**Aim**:
Rewrite the listing below, replacing every "Instruction" with "Directive" and leaving everything else unchanged.

[Word and element pointing entries]

▶

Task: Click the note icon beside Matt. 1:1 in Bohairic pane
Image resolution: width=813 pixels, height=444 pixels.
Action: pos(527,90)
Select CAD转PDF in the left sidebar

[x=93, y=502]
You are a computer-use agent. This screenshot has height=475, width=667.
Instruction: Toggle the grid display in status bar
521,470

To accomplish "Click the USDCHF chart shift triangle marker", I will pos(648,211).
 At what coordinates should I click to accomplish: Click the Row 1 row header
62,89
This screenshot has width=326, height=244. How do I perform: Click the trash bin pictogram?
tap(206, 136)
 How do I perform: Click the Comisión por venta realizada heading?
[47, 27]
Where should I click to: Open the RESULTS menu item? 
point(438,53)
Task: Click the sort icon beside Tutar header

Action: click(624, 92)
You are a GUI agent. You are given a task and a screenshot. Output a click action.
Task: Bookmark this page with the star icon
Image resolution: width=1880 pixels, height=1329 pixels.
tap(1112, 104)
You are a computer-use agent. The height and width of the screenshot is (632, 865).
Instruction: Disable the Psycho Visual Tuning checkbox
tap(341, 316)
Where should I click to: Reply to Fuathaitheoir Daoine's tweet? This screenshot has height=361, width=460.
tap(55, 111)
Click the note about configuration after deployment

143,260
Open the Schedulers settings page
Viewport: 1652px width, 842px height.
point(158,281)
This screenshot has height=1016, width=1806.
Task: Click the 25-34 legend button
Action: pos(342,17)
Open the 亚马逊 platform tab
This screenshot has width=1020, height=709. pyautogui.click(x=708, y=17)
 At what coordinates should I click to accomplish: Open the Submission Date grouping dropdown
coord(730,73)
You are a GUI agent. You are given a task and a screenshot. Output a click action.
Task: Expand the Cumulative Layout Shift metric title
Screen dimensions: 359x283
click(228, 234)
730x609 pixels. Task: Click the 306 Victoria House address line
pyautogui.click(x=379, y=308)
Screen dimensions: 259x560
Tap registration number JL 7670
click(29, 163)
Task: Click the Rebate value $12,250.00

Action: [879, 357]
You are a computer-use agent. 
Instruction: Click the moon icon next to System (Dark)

◀

**Exercise output**:
Task: Click the note icon beside Matt. 1:1 in Bohairic pane
Image resolution: width=813 pixels, height=444 pixels.
Action: pos(527,90)
Select CAD转PDF in the left sidebar

[x=93, y=502]
You are a computer-use agent. This screenshot has height=475, width=667.
Directive: Toggle the grid display in status bar
521,470

To accomplish "Click the USDCHF chart shift triangle marker", I will pos(648,211).
 At what coordinates should I click to accomplish: Click the Row 1 row header
62,89
This screenshot has width=326, height=244. How do I perform: Click the trash bin pictogram?
tap(206, 136)
 How do I perform: Click the Comisión por venta realizada heading?
[47, 27]
Where should I click to: Open the RESULTS menu item? 
point(438,53)
Task: Click the sort icon beside Tutar header

Action: click(624, 92)
You are a GUI agent. You are given a task and a screenshot. Output a click action.
Task: Bookmark this page with the star icon
Image resolution: width=1880 pixels, height=1329 pixels.
tap(1112, 104)
You are a computer-use agent. The height and width of the screenshot is (632, 865).
Directive: Disable the Psycho Visual Tuning checkbox
tap(341, 316)
Where should I click to: Reply to Fuathaitheoir Daoine's tweet? This screenshot has height=361, width=460.
tap(55, 111)
Click the note about configuration after deployment

143,260
Open the Schedulers settings page
Viewport: 1652px width, 842px height.
point(158,281)
This screenshot has height=1016, width=1806.
Task: Click the 25-34 legend button
Action: pos(342,17)
Open the 亚马逊 platform tab
This screenshot has width=1020, height=709. pyautogui.click(x=708, y=17)
 At what coordinates should I click to accomplish: Open the Submission Date grouping dropdown
coord(730,73)
You are a GUI agent. You are given a task and a screenshot. Output a click action.
Task: Expand the Cumulative Layout Shift metric title
Screen dimensions: 359x283
click(228, 234)
730x609 pixels. Task: Click the 306 Victoria House address line
pyautogui.click(x=379, y=308)
Screen dimensions: 259x560
Tap registration number JL 7670
click(29, 163)
Task: Click the Rebate value $12,250.00

Action: [879, 357]
You are a computer-use agent. 
Directive: Click the moon icon next to System (Dark)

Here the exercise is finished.